Pocket history about "Dr. Chapin's Church"

The New York Times ran a story — on June 15, 1874 — about the history of Universalism in that city, which can be read as a PDF in the newspaper’s archives. Interesting stuff, including the intersection of radical Universalist minister Abner Kneeland with Tammany Hall — the building, at least. Indeed, in the telling of the fortunes of the various Universalist congregations, the interplay of who-had-what-building-when suggests a story as yet untold. Lacunae for a history scholar, no doubt. Hint, hint.

The Dr. Chapin mentioned in the title is Edwin Hubble Chapin, whose most famous pastorate was with the Fourth Universalist Society, the last surviving Universalist church in Manhattan.

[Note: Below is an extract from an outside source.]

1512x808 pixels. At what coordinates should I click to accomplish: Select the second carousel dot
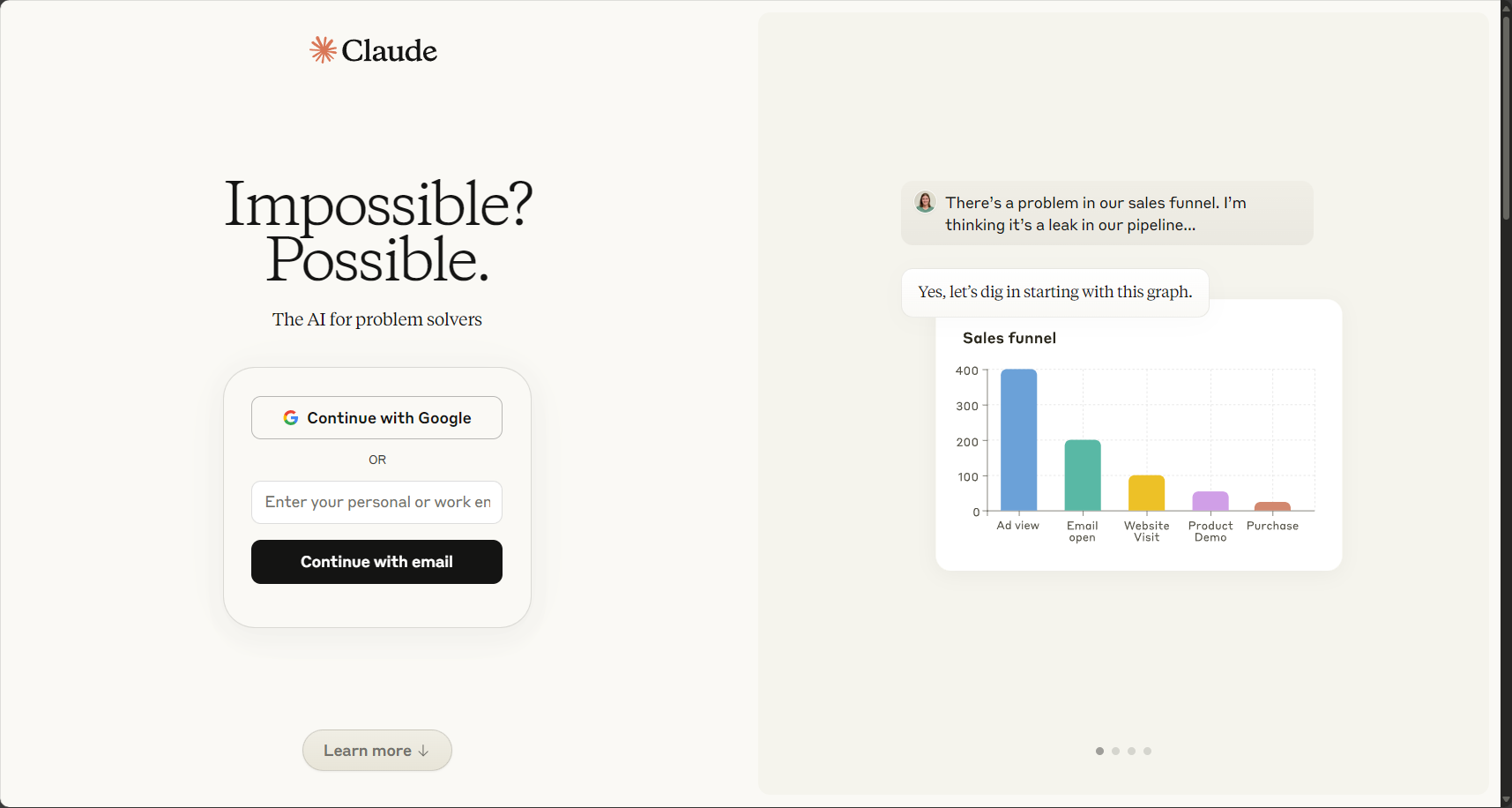(x=1115, y=752)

3 Replies to “Pocket history about "Dr. Chapin's Church"”

  1. I will look up the Times PDF forthwith. Meanwhile, thanks for the shout-out to 4th Universalist, of which I have fond memories from my attendance while in graduate school in 1982-83, when I was still a fledgling UU.

  2. I’m glad they held out against the developers and stayed in the Church. Having been on the board of an Historic church, I know there is a big price to be paid for that. The temptation to sell and move to a modern and maintainalbe building is awfully strong.

  3. I’ve always found the American habit of numbering churches rather strange (and I belonged to First and Second Church). Increasingly strange to be called Fourth Universalist Church, when you’re the only Universalist church.